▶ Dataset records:

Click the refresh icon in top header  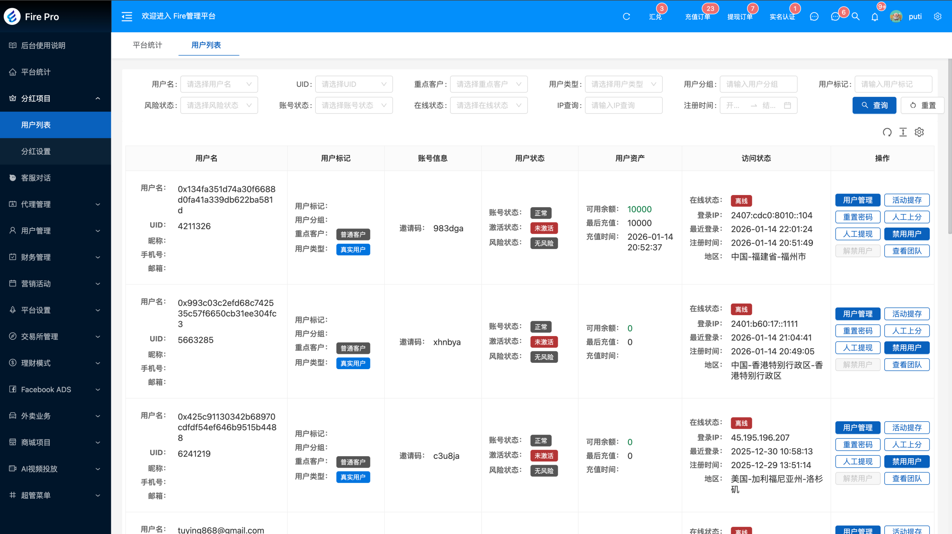pos(626,16)
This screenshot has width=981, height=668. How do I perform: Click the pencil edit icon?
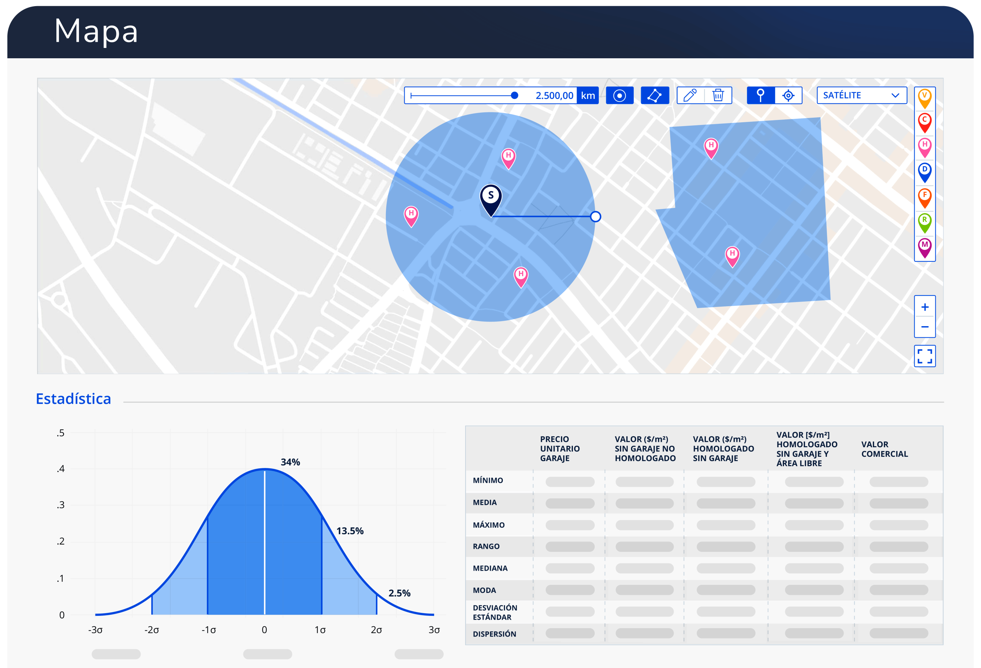690,95
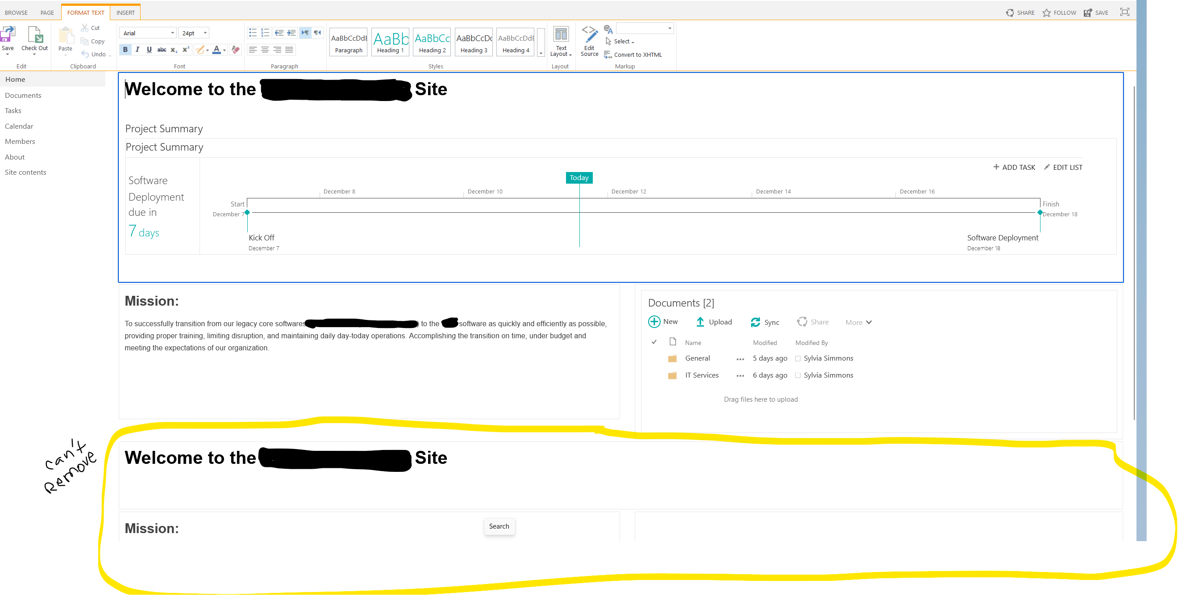1178x601 pixels.
Task: Open the font color picker arrow
Action: (x=225, y=50)
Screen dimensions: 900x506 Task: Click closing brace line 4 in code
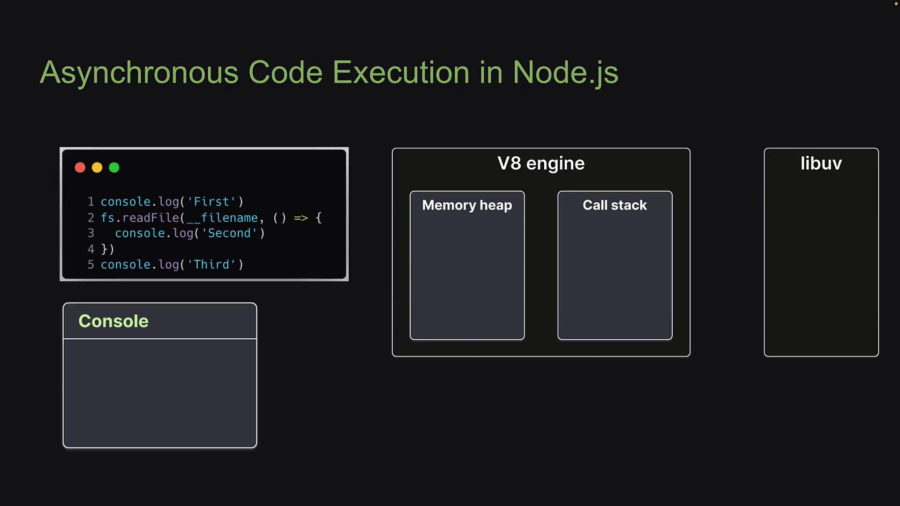coord(107,249)
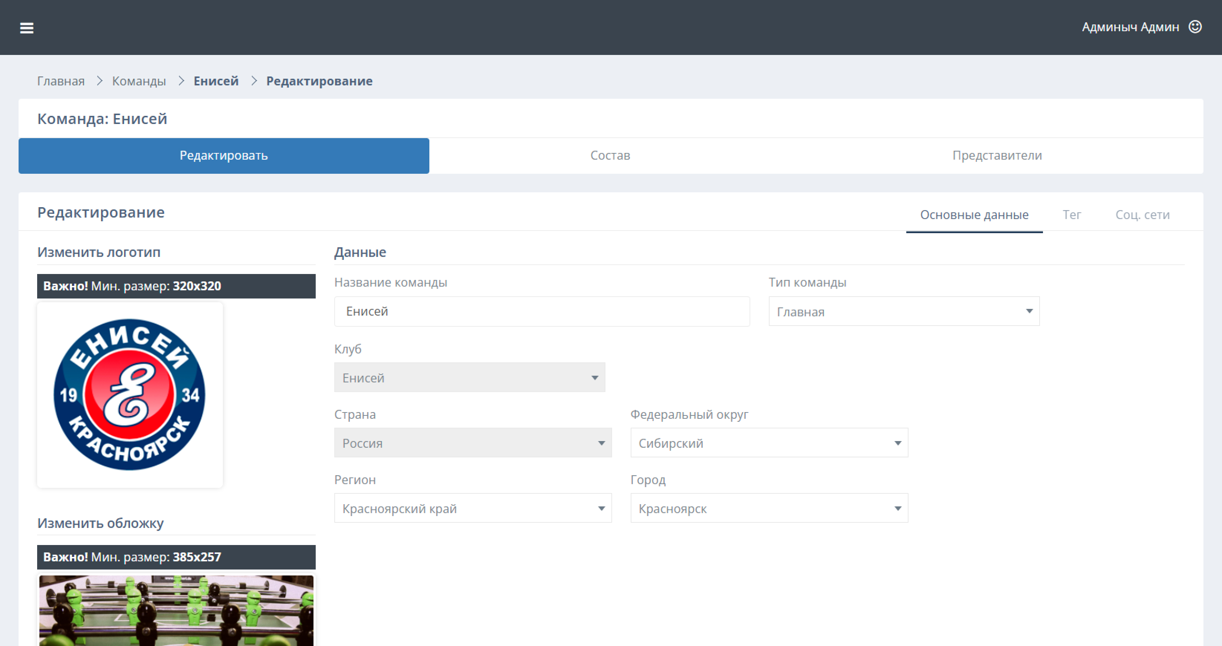1222x646 pixels.
Task: Expand the Город dropdown
Action: point(768,508)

▶ Description of the task: Return only the lines that start at the line containing "Screen dimensions: 900x506" and finish at the last line of the entries, exactly as written and without pictures.

▶ Expected answer:
Screen dimensions: 900x506 Task: Click closing brace line 4 in code
coord(107,249)
1222x646 pixels.
Task: Expand the Город dropdown
Action: point(768,508)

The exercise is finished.